I am working on the migration of these (this patch was spun off from
that project in fact).  Some subsystems are currently prioritising the
status quo (a.k.a. "no churn"), but most have been accepting of the
changes.

Planning to get back to it once the CVE project has calmed a little.

Those numbers should diminish over time.
Lee Jones May 2, 2024, 9:30 a.m. UTC | #4
On Mon, 29 Apr 2024, Justin Stitt wrote:

> I am going to quote Lee Jones who has been doing some snprintf ->
> scnprintf refactorings:
> 
> "There is a general misunderstanding amongst engineers that
> {v}snprintf() returns the length of the data *actually* encoded into the
> destination array.  However, as per the C99 standard {v}snprintf()
> really returns the length of the data that *would have been* written if
> there were enough space for it.  This misunderstanding has led to
> buffer-overruns in the past.  It's generally considered safer to use the
> {v}scnprintf() variants in their place (or even sprintf() in simple
> cases).  So let's do that."

(Position data for words and items)
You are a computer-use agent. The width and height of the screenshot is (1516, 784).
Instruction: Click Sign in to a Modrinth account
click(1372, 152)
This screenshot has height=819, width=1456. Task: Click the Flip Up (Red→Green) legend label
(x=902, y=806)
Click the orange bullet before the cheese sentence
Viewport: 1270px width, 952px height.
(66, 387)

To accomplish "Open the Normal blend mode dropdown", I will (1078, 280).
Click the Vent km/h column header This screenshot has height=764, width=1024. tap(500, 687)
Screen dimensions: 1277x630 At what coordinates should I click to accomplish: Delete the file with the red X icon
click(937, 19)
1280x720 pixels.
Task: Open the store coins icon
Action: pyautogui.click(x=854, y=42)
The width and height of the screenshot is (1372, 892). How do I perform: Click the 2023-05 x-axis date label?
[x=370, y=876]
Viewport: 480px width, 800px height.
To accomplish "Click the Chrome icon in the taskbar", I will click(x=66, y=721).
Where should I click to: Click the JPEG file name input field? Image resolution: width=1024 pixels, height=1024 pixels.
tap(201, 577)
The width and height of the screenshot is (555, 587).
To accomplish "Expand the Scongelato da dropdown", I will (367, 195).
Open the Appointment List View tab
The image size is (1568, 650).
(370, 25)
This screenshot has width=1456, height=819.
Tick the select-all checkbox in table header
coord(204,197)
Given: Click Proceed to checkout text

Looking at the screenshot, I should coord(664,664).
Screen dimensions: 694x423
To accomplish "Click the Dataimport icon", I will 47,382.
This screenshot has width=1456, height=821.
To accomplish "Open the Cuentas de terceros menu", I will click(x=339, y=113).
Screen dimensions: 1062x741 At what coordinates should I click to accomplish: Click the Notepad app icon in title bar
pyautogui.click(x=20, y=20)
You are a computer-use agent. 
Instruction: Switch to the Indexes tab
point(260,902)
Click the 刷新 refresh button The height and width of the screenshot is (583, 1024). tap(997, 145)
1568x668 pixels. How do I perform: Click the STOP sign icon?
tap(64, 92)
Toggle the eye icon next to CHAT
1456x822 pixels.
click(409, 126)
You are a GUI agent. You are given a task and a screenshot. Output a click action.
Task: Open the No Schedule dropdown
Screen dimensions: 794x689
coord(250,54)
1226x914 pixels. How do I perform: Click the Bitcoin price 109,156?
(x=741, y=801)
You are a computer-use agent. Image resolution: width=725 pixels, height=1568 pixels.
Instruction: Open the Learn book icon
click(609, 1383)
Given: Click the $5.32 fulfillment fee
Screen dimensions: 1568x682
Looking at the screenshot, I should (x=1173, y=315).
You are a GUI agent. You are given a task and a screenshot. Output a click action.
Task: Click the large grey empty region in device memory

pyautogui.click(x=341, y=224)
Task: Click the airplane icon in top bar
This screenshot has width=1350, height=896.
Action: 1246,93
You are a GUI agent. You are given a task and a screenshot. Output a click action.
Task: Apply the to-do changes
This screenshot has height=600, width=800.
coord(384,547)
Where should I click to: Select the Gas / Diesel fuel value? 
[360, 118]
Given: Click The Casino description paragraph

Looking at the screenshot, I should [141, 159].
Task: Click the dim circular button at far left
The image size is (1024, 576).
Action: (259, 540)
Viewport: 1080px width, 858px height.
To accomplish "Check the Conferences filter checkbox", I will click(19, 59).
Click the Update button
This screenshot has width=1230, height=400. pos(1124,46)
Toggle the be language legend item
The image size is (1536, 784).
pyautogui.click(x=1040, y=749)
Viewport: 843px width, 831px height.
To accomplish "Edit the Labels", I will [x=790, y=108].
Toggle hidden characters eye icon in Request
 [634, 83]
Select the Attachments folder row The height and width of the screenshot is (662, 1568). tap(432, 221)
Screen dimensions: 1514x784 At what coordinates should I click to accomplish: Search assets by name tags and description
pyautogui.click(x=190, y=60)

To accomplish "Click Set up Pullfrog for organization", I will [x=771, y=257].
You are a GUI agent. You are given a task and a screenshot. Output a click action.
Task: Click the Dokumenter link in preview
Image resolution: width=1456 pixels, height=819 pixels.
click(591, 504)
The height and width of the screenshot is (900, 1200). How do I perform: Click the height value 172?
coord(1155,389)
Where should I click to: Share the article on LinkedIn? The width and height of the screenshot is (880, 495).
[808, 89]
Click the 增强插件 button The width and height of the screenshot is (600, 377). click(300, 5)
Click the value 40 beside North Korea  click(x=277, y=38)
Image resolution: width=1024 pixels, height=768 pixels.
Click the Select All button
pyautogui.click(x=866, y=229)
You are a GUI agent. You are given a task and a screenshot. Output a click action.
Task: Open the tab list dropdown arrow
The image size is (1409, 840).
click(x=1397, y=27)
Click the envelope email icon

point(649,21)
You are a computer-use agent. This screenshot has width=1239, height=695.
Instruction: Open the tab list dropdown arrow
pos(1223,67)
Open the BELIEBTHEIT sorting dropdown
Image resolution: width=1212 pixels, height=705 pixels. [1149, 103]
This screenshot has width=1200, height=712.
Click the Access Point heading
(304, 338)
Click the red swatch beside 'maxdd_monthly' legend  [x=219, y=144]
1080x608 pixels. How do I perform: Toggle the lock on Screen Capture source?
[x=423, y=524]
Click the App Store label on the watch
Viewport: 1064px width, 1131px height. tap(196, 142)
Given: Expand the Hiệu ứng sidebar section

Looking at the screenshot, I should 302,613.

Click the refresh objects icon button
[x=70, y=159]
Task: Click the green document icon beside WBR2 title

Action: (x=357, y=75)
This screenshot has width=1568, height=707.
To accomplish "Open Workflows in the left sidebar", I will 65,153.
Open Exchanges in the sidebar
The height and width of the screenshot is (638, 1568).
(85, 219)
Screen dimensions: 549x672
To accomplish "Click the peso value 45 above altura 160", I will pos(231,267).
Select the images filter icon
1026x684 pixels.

#### [EXERCISES]
1) Reproduce the records word for word, starting with their first line and ending with the line that contains "will click(x=339, y=113).", including that line.
2) Continue the mailing list discussion about replacing snprintf() with scnprintf(), picking up after its last line.

#### [ANSWERS TO EACH TASK]
1)
You are a computer-use agent. The width and height of the screenshot is (1516, 784).
Instruction: Click Sign in to a Modrinth account
click(1372, 152)
This screenshot has height=819, width=1456. Task: Click the Flip Up (Red→Green) legend label
(x=902, y=806)
Click the orange bullet before the cheese sentence
Viewport: 1270px width, 952px height.
(66, 387)

To accomplish "Open the Normal blend mode dropdown", I will (1078, 280).
Click the Vent km/h column header This screenshot has height=764, width=1024. tap(500, 687)
Screen dimensions: 1277x630 At what coordinates should I click to accomplish: Delete the file with the red X icon
click(937, 19)
1280x720 pixels.
Task: Open the store coins icon
Action: pyautogui.click(x=854, y=42)
The width and height of the screenshot is (1372, 892). How do I perform: Click the 2023-05 x-axis date label?
[x=370, y=876]
Viewport: 480px width, 800px height.
To accomplish "Click the Chrome icon in the taskbar", I will click(x=66, y=721).
Where should I click to: Click the JPEG file name input field? Image resolution: width=1024 pixels, height=1024 pixels.
tap(201, 577)
The width and height of the screenshot is (555, 587).
To accomplish "Expand the Scongelato da dropdown", I will (367, 195).
Open the Appointment List View tab
The image size is (1568, 650).
(370, 25)
This screenshot has width=1456, height=819.
Tick the select-all checkbox in table header
coord(204,197)
Given: Click Proceed to checkout text

Looking at the screenshot, I should coord(664,664).
Screen dimensions: 694x423
To accomplish "Click the Dataimport icon", I will 47,382.
This screenshot has width=1456, height=821.
To accomplish "Open the Cuentas de terceros menu", I will click(x=339, y=113).

2)
> 
> To help prevent new instances of snprintf() from popping up, let's add a
> check to checkpatch.pl.
> 
> Suggested-by: Finn Thain <fthain@linux-m68k.org>
> Signed-off-by: Justin Stitt <justinstitt@google.com>
> ---
> Changes in v6:
> - move capture group to only include symbol name (not spaces or paren)
> - Link to v5: https://lore.kernel.org/r/20240422-snprintf-checkpatch-v5-1-f1e90bf7164e@google.com
> 
> Changes in v5:
> - use capture groups to let the user know which variation they used
> - Link to v4: https://lore.kernel.org/r/20240408-snprintf-checkpatch-v4-1-8697c96ac94b@google.com
> 
> Changes in v4:
> - also check for vsnprintf variant (thanks Bill)
> - Link to v3: https://lore.kernel.org/r/20240315-snprintf-checkpatch-v3-1-a451e7664306@google.com
> 
> Changes in v3:
> - fix indentation
> - add reference link (https://github.com/KSPP/linux/issues/105) (thanks Joe)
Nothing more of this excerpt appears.